A Gelfand-type duality for coarse metric spaces with property A

TL;DR

This paper establishes a duality between automorphisms of Roe algebras and coarse equivalences of metric spaces with property A, revealing deep connections between algebraic and geometric structures.

Contribution

It proves isomorphisms between automorphism groups of Roe algebras and coarse equivalence groups for spaces with property A, extending Gelfand duality concepts.

Findings

Outer automorphisms of uniform Roe algebras correspond to coarse automorphisms.

Outer automorphisms of Roe algebras correspond to coarse automorphisms.
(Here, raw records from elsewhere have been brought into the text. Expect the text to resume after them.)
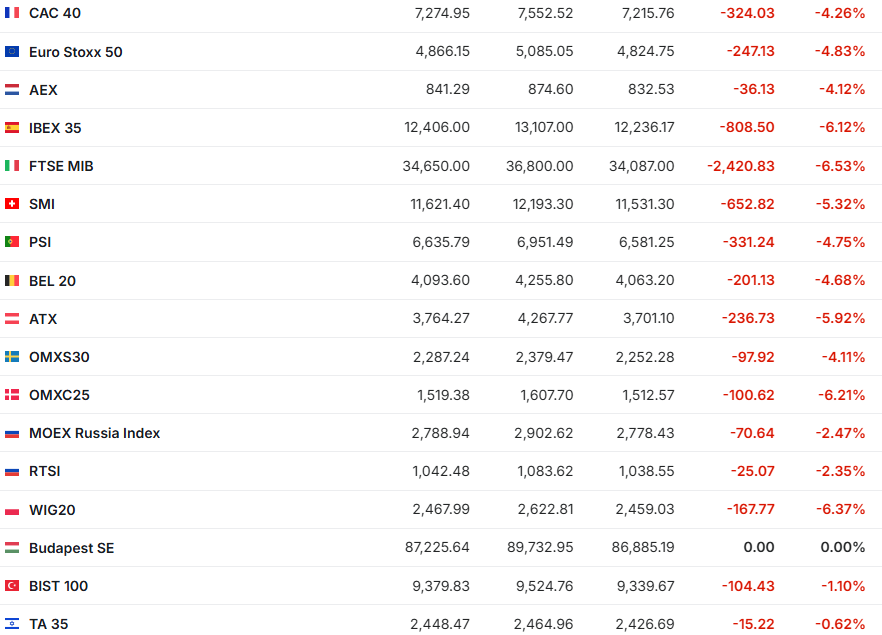Image resolution: width=882 pixels, height=635 pixels.
Task: Click the Sweden flag beside OMXS30
Action: point(12,357)
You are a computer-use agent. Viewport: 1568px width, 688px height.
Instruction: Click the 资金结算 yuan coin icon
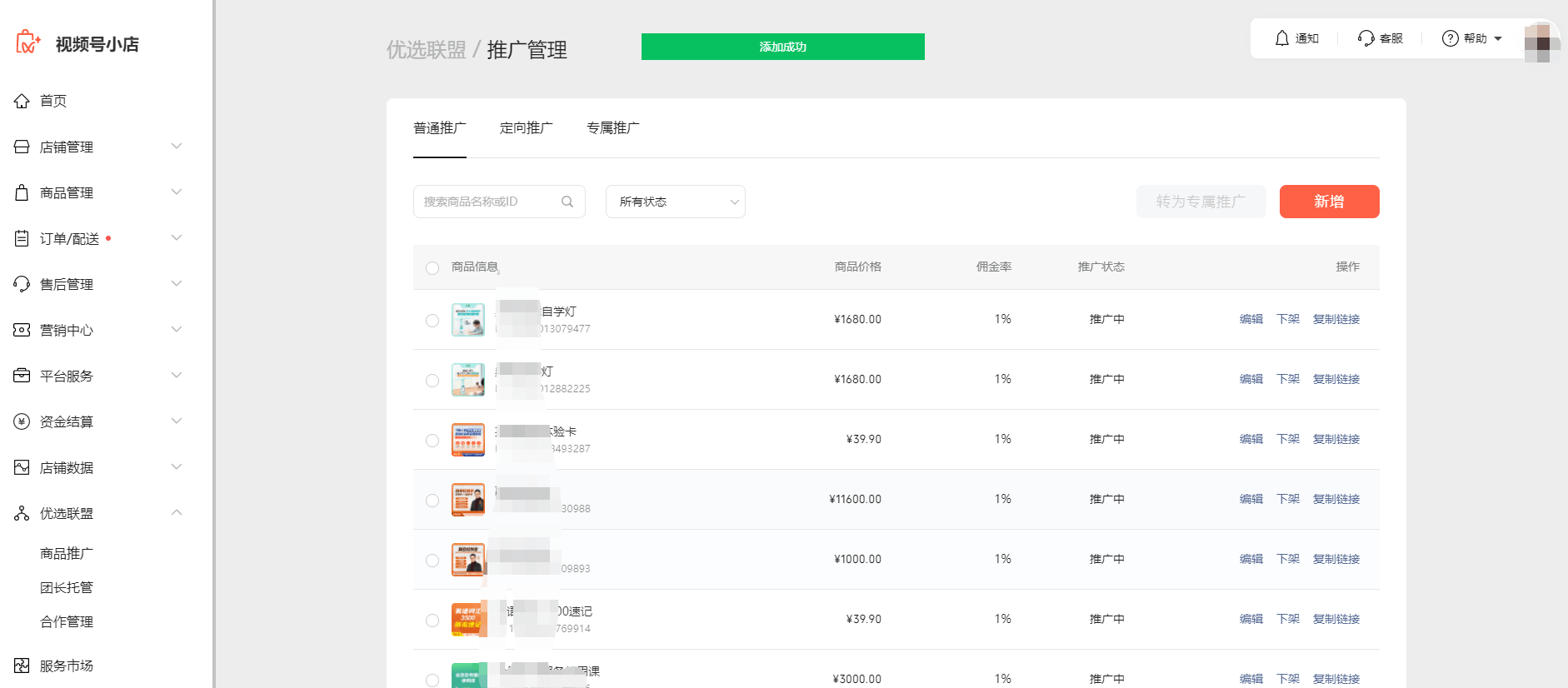[x=22, y=422]
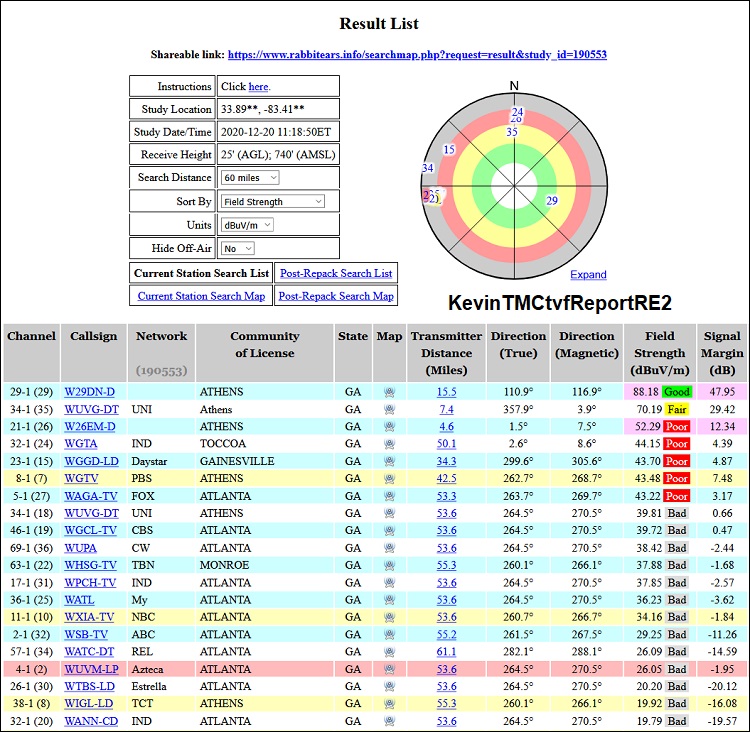Open the Post-Repack Search Map
750x732 pixels.
[x=335, y=296]
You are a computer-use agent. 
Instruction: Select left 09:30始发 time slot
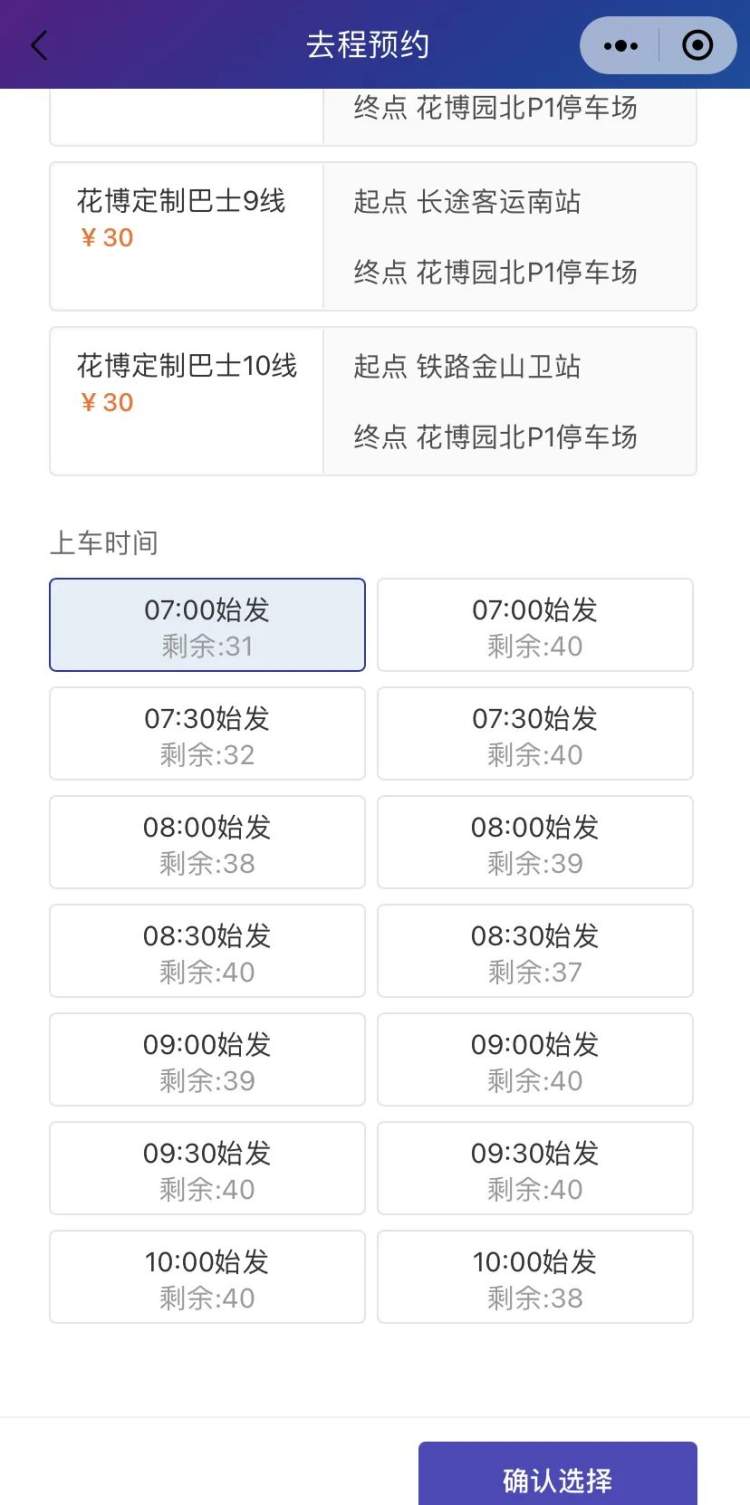point(207,1169)
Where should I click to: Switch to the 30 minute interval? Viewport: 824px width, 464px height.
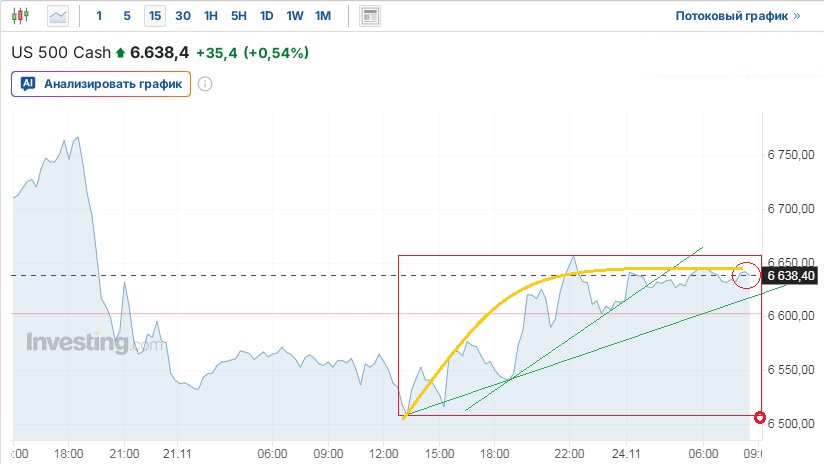click(x=182, y=16)
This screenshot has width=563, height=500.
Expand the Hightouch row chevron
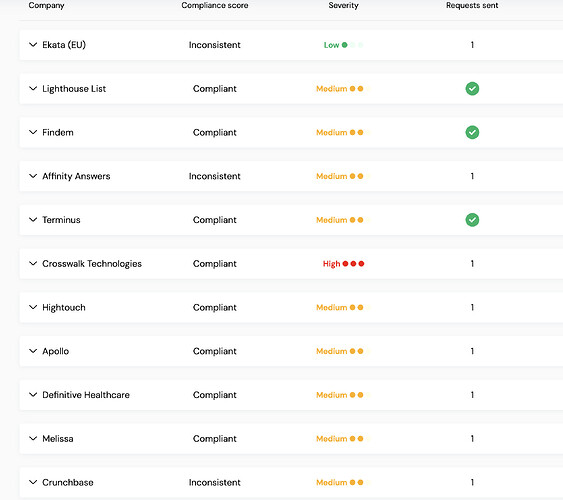[33, 308]
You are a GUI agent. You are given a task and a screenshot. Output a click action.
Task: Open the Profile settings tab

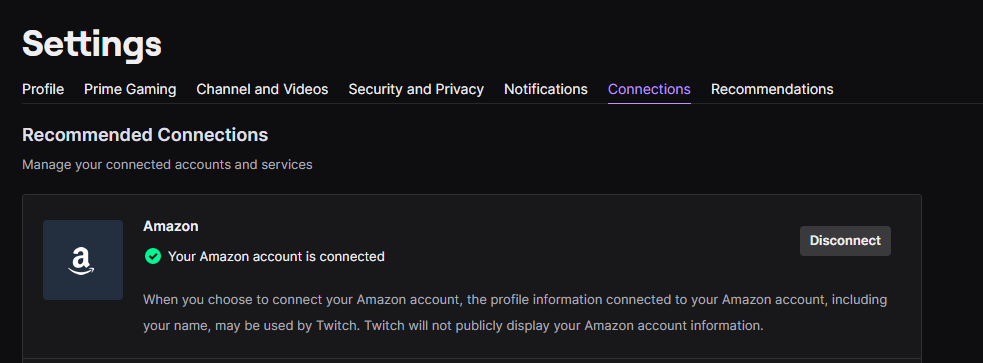(43, 90)
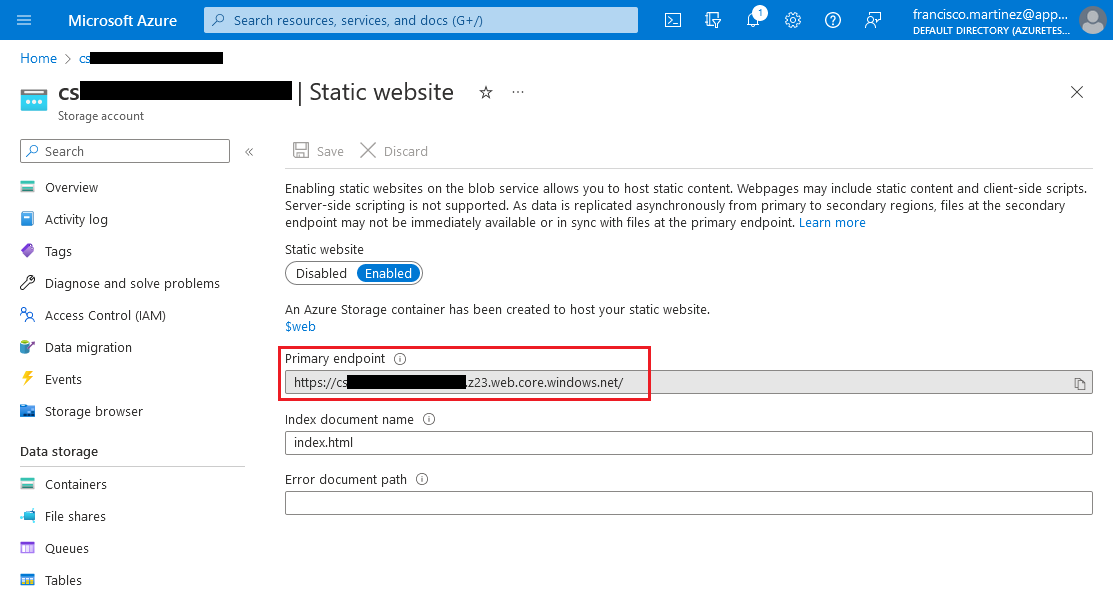
Task: Go to Containers under Data storage
Action: pos(76,484)

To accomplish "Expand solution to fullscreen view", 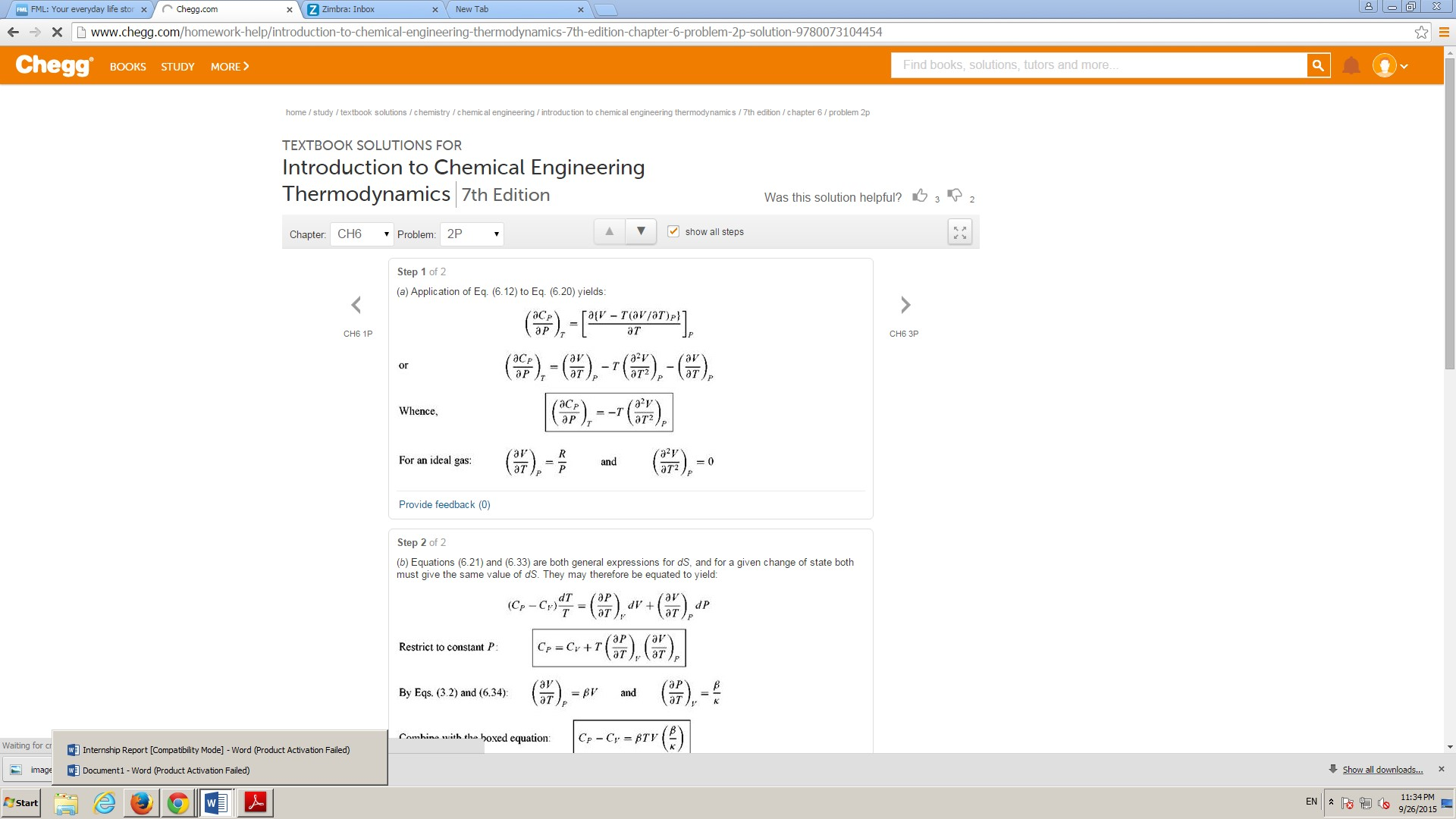I will pos(960,232).
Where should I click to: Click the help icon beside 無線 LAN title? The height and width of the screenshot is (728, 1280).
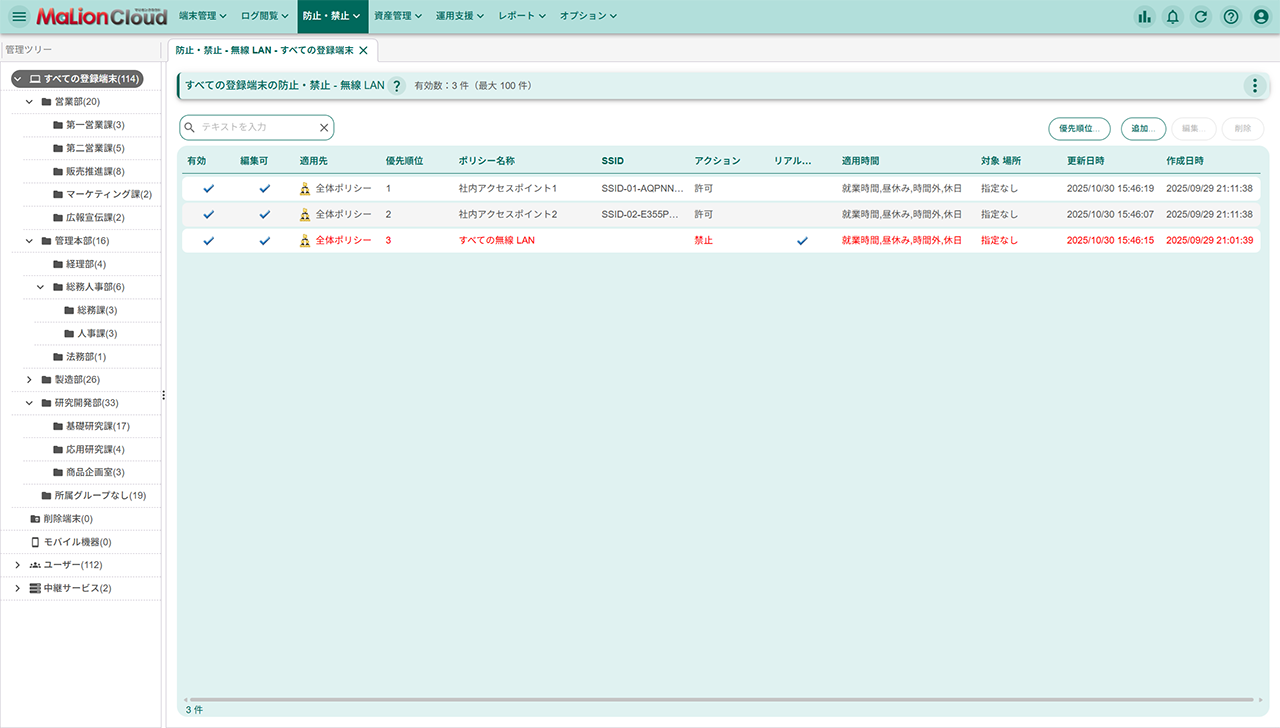(397, 86)
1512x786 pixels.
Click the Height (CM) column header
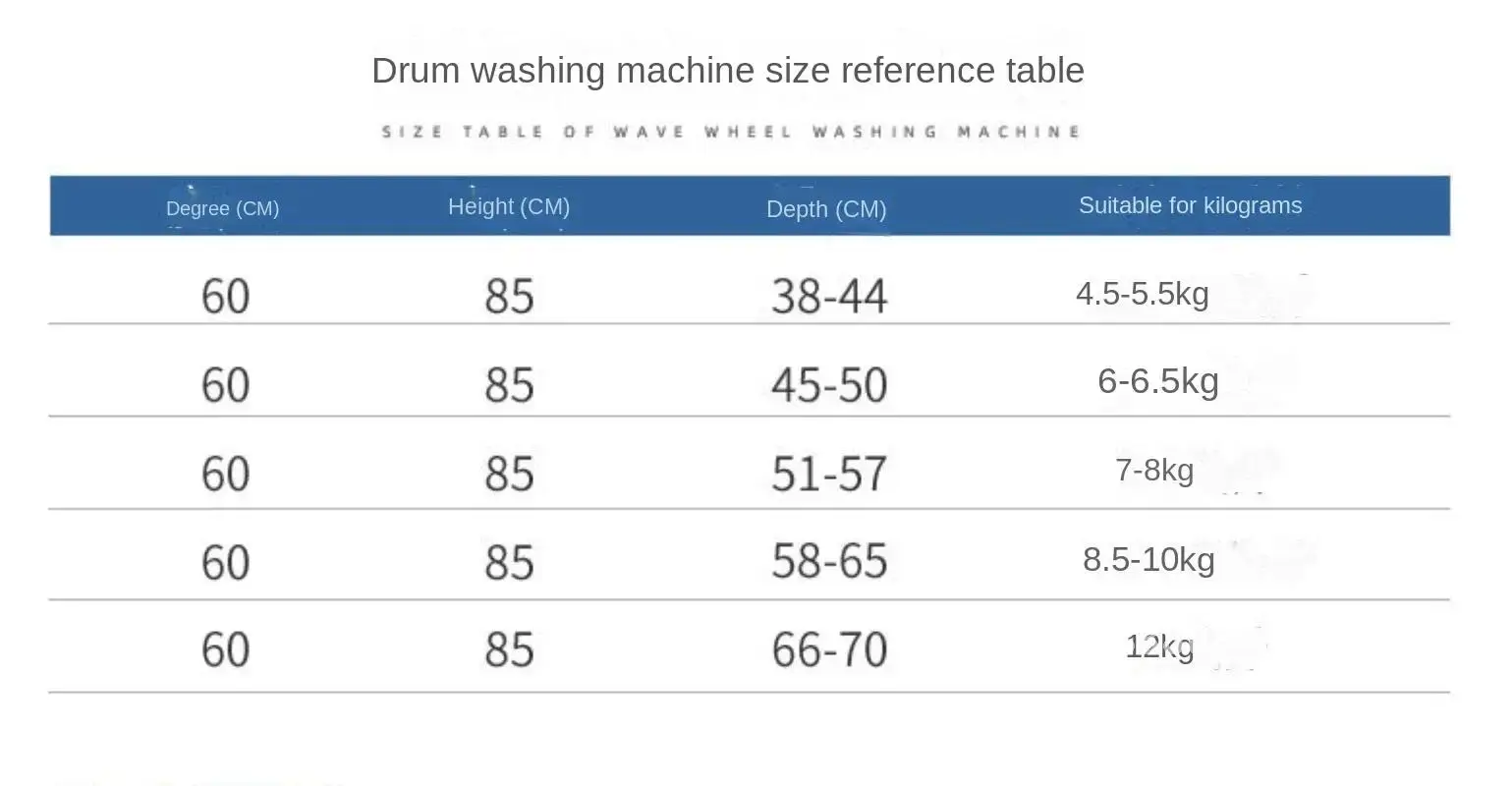click(x=509, y=206)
Uniform approximability results for maps between Roe algebras.

Abstract

We prove the following two results for a given uniformly locally finite metric space with Yu's property A: 1) The group of outer automorphisms of its uniform Roe algebra is isomorphic to its group of bijective coarse equivalences modulo closeness. 2) The group of outer automorphisms of its Roe algebra is isomorphic to its group of coarse equivalences modulo closeness. The main difficulty lies in the latter. To prove that, we obtain several uniform approximability results for maps between Roe algebras and use them to obtain a theorem about the `uniqueness' of Cartan masas of Roe algebras. We finish the paper with several applications of the results above to concrete metric spaces.